-- TASK OBJECTIVE --
What is needed is a copy of each line in the listing that contains "icon".

-- PROVIDED RECORDS --
----------------
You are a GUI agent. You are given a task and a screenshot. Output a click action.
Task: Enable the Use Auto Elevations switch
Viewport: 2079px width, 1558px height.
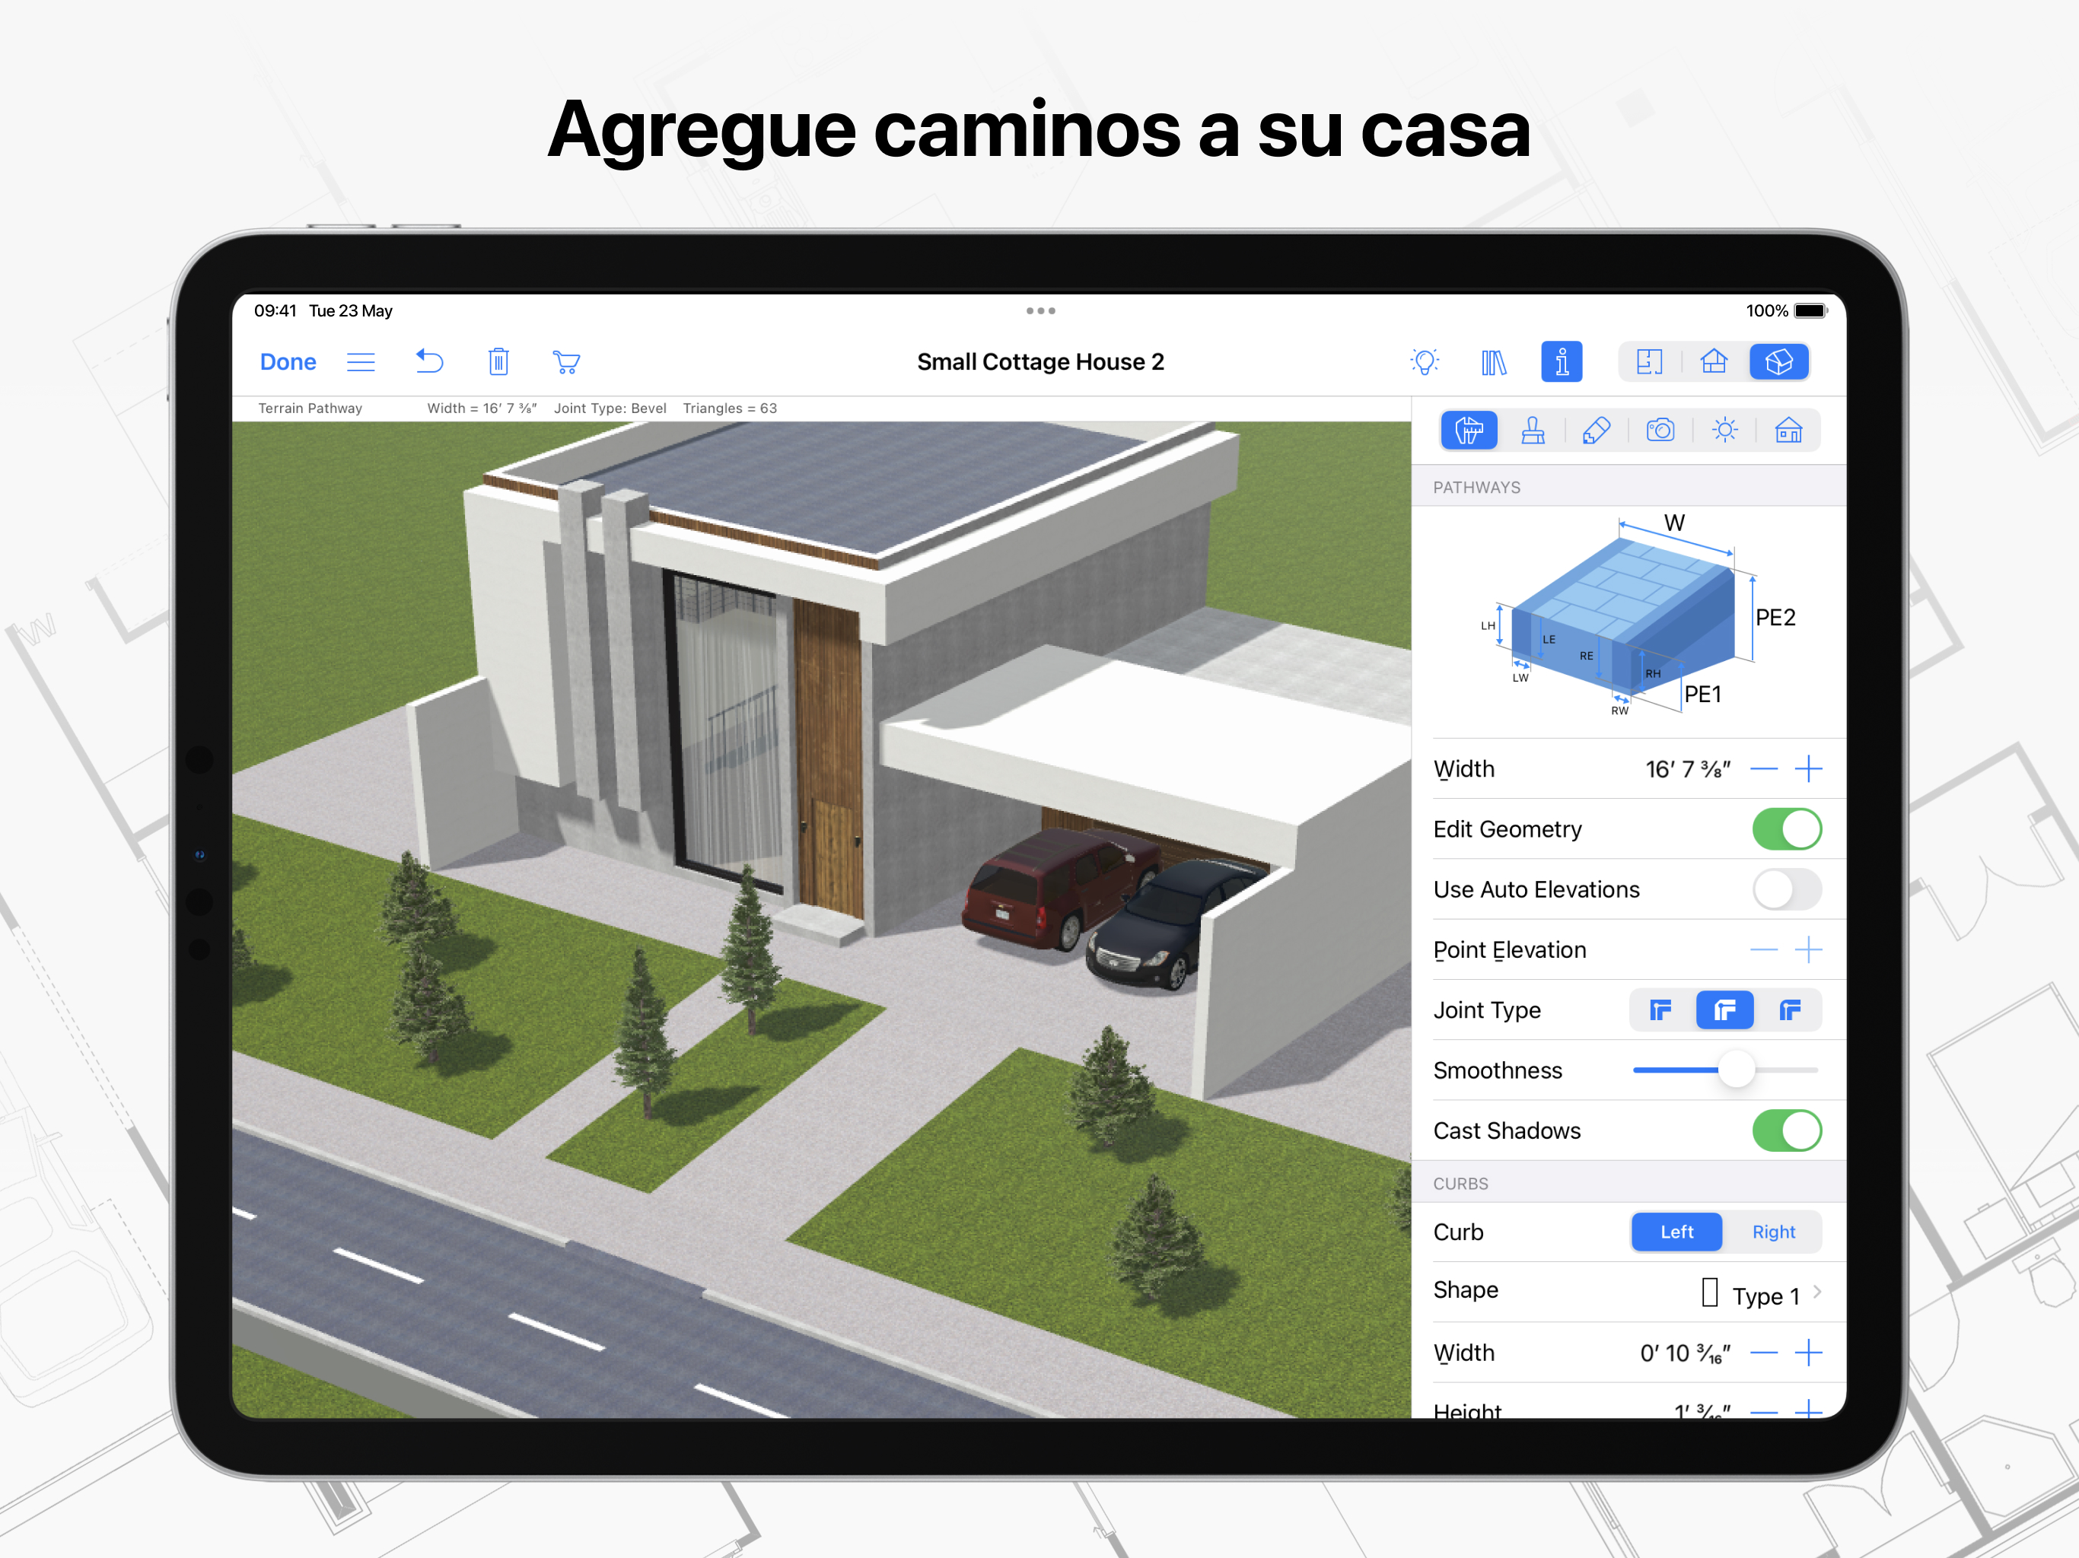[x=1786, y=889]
----------------
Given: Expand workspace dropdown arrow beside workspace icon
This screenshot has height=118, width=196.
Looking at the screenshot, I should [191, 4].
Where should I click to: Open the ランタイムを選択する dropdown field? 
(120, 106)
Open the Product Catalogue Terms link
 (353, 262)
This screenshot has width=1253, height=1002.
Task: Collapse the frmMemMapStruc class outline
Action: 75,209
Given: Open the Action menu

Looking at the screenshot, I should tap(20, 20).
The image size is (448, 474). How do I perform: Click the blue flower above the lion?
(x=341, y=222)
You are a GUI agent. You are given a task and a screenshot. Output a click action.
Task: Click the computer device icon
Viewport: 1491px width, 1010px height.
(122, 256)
----------------
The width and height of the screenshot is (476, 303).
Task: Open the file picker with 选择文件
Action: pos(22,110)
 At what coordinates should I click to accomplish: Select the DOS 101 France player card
----------------
-- WRITTEN SOLUTION --
Given: Expand workspace dropdown arrow beside workspace icon
Task: Click the computer device icon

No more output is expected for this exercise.